• EXTRACTED TEXT
────────────────────────────────────────

System: Executes calculator, returns 1,121,718

LLM: "2847 × 394 = 1,121,718"

Modern LLMs (Claude, GPT-4) have native support for this pattern through function calling APIs.

Pattern 3b: Tool Selection with Routing

When you have many tools, add a selection layer:

yaml

┌──────────────┐     ┌─────────────────┐     ┌──────────────┐
│   Query      │────►│  Tool Router    │────►│   Selected   │
│              │     │  (classifier)   │     │   Tool(s)    │
└──────────────┘     └─────────────────┘     └──────────────┘

The router can be:

LLM-based: Ask the model which tool is relevant
Embedding-based: Match query to tool descriptions via semantic similarity using embeddings
Rule-based: Pattern matching for known query types

Pattern 3c: Tool Composition

Agents that chain tools together to accomplish complex tasks:

yaml

Goal: "Get me a summary of the top HN stories about AI"

Tool chain:
hn_api.get_top_stories() → [story_ids]
For each story_id: hn_api.get_story(id) → {title, url}
Filter stories with "AI" in title
For each AI story: web_scraper.get_content(url) → content
llm.summarize(all_contents) → summary

Tool Design Principles

When designing tools for agents (similar principles apply to building RAG pipelines), focus on clarity and composability.

1. Clear, atomic operations

yaml

# Good: Single, clear purpose
search_documents(query: str, limit: int) → List[Document]

# Bad: Too many responsibilities
search_and_maybe_summarize_or_email(query: str, summarize: bool, email: str | None)

2. Rich return types

yaml

# Good: Structured, informative
{
  "results": [...],
  "total_count": 147,
  "query_time_ms": 23,
  "truncated": true
}

# Bad: Ambiguous
"Found 10 results" (string)

3. Graceful error handling

yaml

# Good: Actionable error
{
  "error": "rate_limited",
  "retry_after_seconds": 30,
  "message": "API rate limit exceeded. Try again in 30 seconds."
}

# Bad: Generic failure
{"error": "Something went wrong"}

System Design Considerations

Tool explosion problem: As you add tools, the agent's decisions become harder. Consider:

Grouping tools into categories
Using a hierarchical selection process
Providing tool recommendations based on context

Latency: Each tool call adds latency. For real-time applications:

Parallelize independent tool calls
Cache frequently-used tool results
Consider tool call budgets

Pattern 4: Reflection and Self-Critique

The agent that reviews its own work.

Reflection adds a critique step where the agent evaluates its output and revises if needed.

The Pattern

yaml

Generate initial output
Critique: Evaluate the output against criteria
If issues found: Revise and go to step 2
If acceptable: Return final output

Example: Code Generation with Reflection

yaml

# Initial generation
def fibonacci(n):
    if n <= 1:
        return n
    return fibonacci(n-1) + fibonacci(n-2)

# Self-critique
Critique: "This implementation is correct but has exponential time complexity.
          For large n, it will be extremely slow. Should use memoization
          or iterative approach."

────────────────────────────────────────

• INFORMATION SHOWN

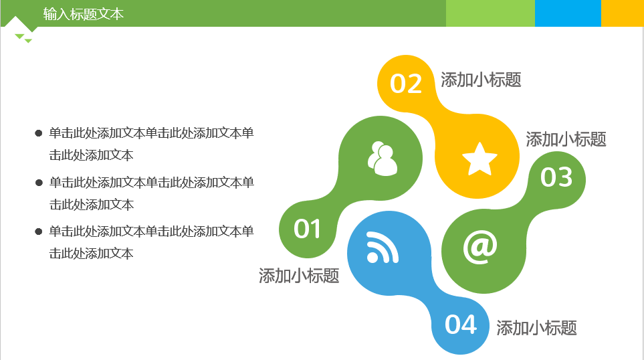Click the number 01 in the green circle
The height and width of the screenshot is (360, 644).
coord(307,229)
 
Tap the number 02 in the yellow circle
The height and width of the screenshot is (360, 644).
coord(406,84)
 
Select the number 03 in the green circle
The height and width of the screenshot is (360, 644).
coord(556,177)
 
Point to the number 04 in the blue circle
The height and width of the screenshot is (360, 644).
coord(460,325)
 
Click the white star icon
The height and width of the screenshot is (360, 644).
coord(479,159)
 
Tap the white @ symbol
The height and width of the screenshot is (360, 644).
coord(480,246)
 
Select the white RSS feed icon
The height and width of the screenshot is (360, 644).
coord(383,247)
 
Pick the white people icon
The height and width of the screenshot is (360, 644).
coord(383,159)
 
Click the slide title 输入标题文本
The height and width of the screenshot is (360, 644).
coord(84,14)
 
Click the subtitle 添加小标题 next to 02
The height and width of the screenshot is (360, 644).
coord(481,80)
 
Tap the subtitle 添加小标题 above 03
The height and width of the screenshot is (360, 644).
coord(566,139)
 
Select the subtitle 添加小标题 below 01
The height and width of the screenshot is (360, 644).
coord(299,276)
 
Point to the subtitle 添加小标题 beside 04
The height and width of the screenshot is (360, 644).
coord(536,328)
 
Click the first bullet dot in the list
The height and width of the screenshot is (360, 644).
coord(39,133)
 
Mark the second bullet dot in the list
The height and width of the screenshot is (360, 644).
coord(39,183)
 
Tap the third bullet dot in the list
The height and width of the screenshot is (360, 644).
coord(39,232)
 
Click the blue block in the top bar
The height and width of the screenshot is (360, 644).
coord(568,13)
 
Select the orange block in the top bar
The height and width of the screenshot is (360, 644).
coord(623,13)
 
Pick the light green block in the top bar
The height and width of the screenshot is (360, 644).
coord(490,13)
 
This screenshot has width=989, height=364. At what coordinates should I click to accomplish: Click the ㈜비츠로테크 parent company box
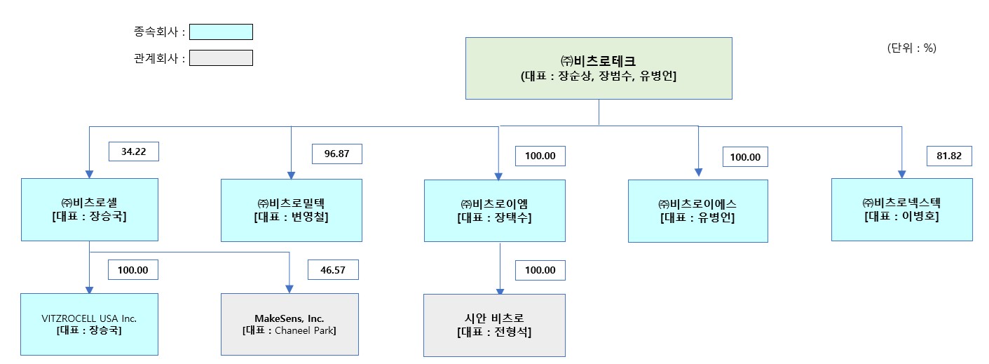[x=599, y=68]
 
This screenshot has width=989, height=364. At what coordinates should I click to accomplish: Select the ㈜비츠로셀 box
[x=89, y=210]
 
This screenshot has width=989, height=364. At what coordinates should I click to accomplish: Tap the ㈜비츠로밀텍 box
[x=292, y=210]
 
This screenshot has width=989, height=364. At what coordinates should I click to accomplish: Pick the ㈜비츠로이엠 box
[x=495, y=210]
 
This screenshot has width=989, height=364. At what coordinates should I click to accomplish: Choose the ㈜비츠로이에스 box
[x=697, y=210]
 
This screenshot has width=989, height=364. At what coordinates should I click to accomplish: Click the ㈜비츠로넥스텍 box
[x=901, y=210]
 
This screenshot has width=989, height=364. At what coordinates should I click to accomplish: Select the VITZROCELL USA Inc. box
[x=89, y=324]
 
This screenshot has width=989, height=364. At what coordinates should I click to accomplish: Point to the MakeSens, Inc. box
[x=289, y=324]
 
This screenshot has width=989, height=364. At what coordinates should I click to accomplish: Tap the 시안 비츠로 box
[x=495, y=325]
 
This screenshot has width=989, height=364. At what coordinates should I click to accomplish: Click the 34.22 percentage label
[x=133, y=151]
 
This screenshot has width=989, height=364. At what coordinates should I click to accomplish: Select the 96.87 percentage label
[x=337, y=153]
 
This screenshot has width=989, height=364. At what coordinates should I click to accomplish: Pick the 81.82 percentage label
[x=949, y=156]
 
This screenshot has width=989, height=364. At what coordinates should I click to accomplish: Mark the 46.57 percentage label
[x=333, y=269]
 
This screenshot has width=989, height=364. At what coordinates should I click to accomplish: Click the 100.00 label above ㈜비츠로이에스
[x=745, y=157]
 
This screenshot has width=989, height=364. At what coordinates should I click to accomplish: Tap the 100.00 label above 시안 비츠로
[x=540, y=270]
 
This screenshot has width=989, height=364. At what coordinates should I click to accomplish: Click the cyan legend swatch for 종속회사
[x=221, y=32]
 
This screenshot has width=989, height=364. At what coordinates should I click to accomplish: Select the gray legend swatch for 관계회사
[x=221, y=58]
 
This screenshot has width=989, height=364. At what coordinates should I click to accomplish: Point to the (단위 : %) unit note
[x=911, y=48]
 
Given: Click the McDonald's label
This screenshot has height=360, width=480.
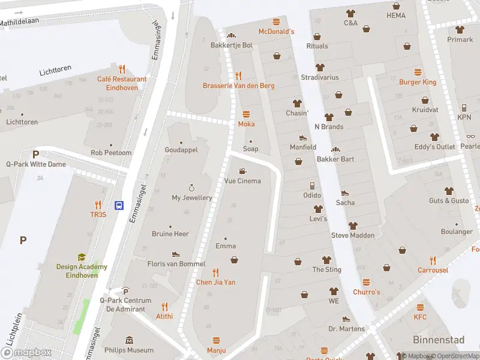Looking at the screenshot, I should [276, 31].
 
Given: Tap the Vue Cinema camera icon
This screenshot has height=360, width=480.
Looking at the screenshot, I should [242, 171].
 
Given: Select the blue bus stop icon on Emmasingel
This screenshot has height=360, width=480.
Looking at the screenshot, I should [119, 205].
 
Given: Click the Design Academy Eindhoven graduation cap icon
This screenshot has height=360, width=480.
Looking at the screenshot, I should [82, 257].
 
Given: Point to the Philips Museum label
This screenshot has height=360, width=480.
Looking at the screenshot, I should [129, 350].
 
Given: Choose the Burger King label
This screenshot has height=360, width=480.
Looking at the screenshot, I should [418, 82].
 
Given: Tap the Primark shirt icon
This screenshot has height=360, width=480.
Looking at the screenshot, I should [460, 29].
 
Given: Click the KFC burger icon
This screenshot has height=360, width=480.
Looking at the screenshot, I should [420, 307].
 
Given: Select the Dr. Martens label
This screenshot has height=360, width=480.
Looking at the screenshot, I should [346, 329].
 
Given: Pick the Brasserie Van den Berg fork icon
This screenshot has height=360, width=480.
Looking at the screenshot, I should [238, 76].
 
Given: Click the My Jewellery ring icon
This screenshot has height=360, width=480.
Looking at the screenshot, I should [192, 188].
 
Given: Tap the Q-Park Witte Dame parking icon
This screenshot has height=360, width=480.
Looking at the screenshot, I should [35, 154].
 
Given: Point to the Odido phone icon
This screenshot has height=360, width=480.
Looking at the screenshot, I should [312, 185].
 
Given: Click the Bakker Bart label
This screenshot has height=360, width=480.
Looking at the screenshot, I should [335, 159].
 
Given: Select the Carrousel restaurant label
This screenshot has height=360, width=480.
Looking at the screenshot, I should [433, 270].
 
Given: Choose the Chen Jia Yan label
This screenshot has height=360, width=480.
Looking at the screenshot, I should [216, 282].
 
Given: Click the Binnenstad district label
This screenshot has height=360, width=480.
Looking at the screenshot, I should [438, 340].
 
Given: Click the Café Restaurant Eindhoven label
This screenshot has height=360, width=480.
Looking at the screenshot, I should [122, 83].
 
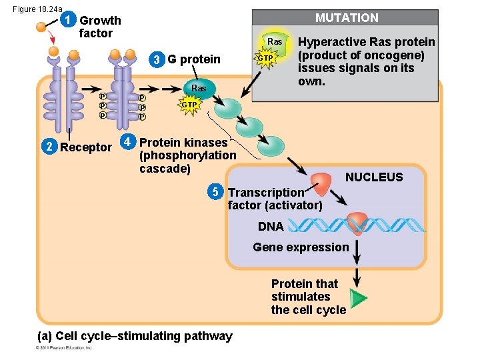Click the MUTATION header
346,18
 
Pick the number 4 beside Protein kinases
128,142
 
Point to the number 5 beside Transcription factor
215,193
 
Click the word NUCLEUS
373,177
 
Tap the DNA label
271,227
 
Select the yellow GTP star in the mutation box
265,58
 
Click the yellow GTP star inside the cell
189,105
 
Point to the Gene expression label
300,247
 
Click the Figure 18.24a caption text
37,8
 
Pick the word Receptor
85,147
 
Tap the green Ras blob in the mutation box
274,43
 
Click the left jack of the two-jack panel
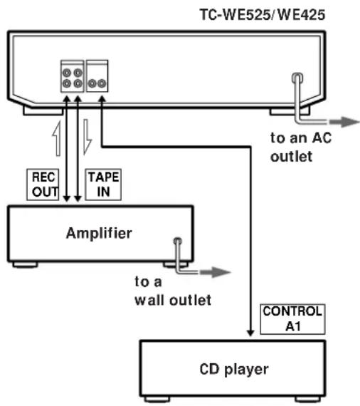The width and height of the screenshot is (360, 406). point(92,83)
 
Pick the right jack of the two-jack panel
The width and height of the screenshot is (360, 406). point(102,83)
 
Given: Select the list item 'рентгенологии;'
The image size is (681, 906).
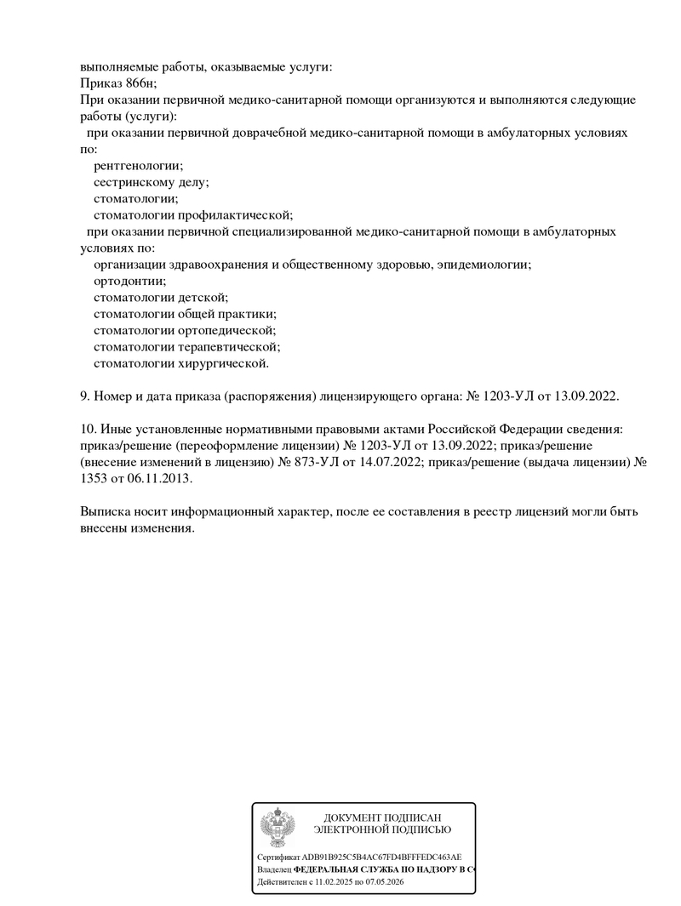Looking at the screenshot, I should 138,166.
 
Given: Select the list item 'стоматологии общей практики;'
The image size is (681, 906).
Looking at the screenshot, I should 185,314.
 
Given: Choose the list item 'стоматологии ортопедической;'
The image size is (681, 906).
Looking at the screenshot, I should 185,331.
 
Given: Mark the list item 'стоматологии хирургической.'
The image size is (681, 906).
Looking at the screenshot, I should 181,364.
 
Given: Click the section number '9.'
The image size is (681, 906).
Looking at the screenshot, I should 85,396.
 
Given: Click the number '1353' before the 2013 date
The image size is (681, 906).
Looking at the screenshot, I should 94,479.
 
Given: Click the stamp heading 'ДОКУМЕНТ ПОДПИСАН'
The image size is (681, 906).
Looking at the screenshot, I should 382,818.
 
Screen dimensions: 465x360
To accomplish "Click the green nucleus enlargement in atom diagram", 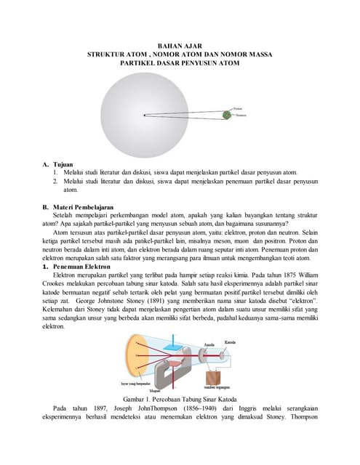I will (226, 114).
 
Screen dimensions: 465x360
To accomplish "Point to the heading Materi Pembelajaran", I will (84, 207).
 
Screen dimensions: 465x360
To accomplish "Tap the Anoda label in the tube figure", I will (209, 346).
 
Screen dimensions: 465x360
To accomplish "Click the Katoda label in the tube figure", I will (231, 341).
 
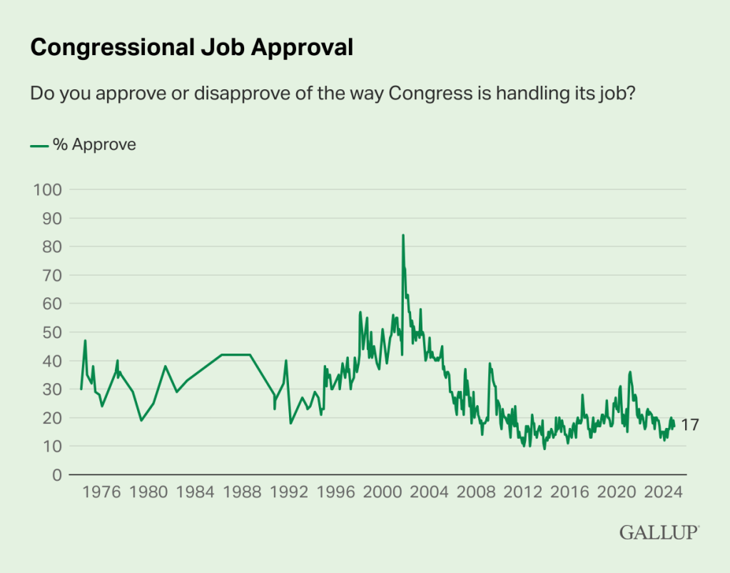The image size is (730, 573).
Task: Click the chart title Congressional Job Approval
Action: (x=191, y=47)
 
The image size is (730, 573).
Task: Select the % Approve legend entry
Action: (x=83, y=144)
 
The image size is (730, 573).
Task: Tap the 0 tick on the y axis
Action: (x=56, y=474)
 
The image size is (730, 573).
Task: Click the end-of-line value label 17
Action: (x=689, y=425)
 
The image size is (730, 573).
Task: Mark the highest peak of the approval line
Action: (x=402, y=235)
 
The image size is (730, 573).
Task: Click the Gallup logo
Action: (x=659, y=532)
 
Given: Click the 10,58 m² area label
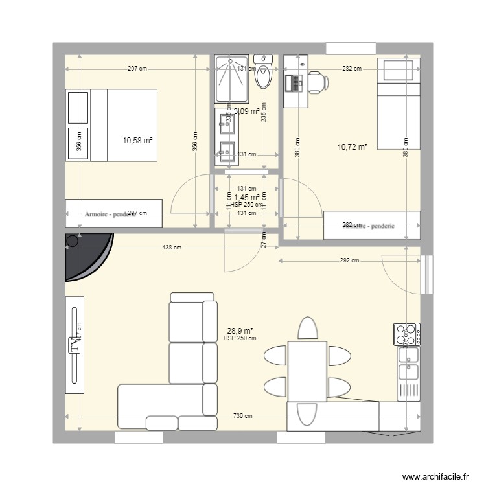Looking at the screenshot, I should pyautogui.click(x=137, y=140).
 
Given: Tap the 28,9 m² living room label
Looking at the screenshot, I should pyautogui.click(x=239, y=330).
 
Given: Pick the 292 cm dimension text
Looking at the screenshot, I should pyautogui.click(x=349, y=261).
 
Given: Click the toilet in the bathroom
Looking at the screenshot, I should pyautogui.click(x=264, y=75).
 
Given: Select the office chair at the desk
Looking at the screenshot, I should pyautogui.click(x=317, y=82).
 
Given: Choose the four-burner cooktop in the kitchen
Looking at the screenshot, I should pyautogui.click(x=406, y=334).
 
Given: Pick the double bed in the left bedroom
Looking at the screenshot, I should pyautogui.click(x=111, y=125).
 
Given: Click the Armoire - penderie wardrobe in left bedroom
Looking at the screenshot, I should pyautogui.click(x=113, y=213).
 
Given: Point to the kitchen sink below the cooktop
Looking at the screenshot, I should pyautogui.click(x=408, y=363).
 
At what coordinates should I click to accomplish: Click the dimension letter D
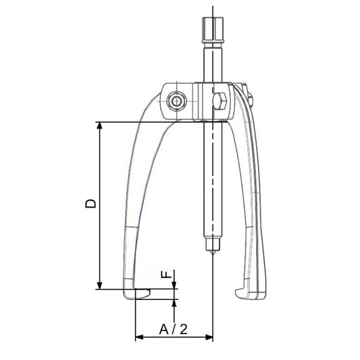tap(90, 203)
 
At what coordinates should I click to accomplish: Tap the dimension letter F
tap(166, 274)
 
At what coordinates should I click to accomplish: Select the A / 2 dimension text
tap(174, 329)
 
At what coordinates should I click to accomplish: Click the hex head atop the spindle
tap(212, 30)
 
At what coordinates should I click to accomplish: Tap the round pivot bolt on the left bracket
tap(176, 102)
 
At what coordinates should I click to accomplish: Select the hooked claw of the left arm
tap(136, 294)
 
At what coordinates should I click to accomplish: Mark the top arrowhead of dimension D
tap(100, 126)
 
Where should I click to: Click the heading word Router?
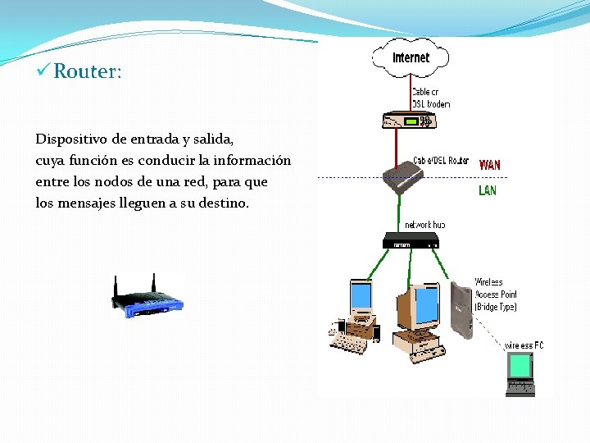click(x=88, y=71)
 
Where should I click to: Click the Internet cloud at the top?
click(x=411, y=57)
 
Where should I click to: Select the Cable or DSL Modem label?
click(x=430, y=98)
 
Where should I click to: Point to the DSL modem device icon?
click(x=408, y=121)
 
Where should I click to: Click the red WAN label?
click(x=489, y=164)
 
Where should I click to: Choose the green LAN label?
click(x=487, y=190)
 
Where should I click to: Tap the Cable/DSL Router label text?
click(x=441, y=161)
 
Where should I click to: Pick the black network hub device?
click(x=411, y=241)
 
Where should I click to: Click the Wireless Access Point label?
click(x=495, y=295)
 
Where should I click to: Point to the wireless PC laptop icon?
click(x=520, y=373)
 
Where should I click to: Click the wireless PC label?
click(x=524, y=345)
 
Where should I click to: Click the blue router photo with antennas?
click(x=148, y=297)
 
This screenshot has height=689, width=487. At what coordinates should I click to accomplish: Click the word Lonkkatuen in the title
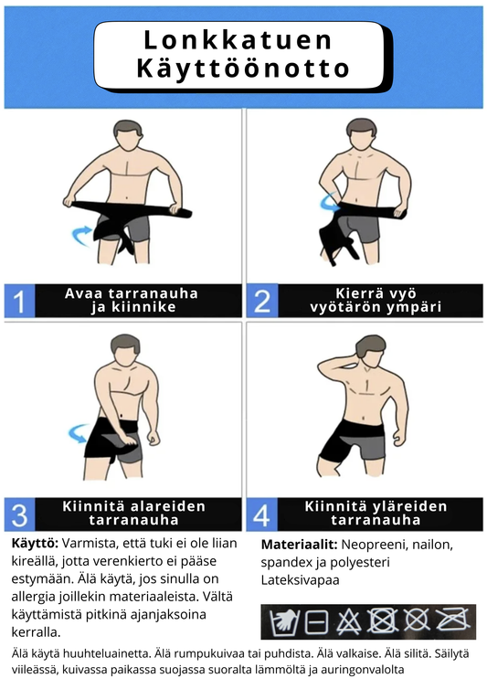coord(238,40)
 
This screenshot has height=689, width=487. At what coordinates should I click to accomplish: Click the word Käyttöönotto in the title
coord(243,69)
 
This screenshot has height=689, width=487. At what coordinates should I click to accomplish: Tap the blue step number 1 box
coord(20,301)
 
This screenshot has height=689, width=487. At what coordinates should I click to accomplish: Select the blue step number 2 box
coord(262,301)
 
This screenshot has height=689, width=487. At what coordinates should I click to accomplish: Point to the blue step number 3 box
coord(20,514)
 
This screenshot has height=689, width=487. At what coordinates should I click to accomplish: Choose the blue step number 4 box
coord(262,514)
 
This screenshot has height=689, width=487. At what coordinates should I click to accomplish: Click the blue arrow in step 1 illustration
coord(81,236)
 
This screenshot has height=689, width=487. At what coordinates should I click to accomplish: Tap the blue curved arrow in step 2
coord(329,202)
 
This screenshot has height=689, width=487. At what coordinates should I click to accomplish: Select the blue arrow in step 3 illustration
coord(79,433)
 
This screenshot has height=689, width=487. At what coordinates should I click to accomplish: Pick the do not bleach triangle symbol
coord(349,622)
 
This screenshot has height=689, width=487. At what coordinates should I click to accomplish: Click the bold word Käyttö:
coord(35,544)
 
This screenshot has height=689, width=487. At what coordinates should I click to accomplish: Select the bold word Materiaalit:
coord(300,545)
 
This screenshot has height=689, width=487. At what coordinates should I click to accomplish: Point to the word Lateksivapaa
coord(301,580)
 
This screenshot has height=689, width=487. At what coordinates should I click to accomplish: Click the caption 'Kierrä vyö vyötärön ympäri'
coord(376,301)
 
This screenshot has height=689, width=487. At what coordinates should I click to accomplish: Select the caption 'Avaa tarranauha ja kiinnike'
coord(132,300)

────────────────────────────────────────

• PROBLEM DETAILS
Repeat the passage on agent tool design starting with "Grouping tools into" and going on through "its own work.", switching "categories" to "groups".

• SOLUTION BELOW
Grouping tools into groups
Using a hierarchical selection process
Providing tool recommendations based on context

Latency: Each tool call adds latency. For real-time applications:

Parallelize independent tool calls
Cache frequently-used tool results
Consider tool call budgets

Pattern 4: Reflection and Self-Critique

The agent that reviews its own work.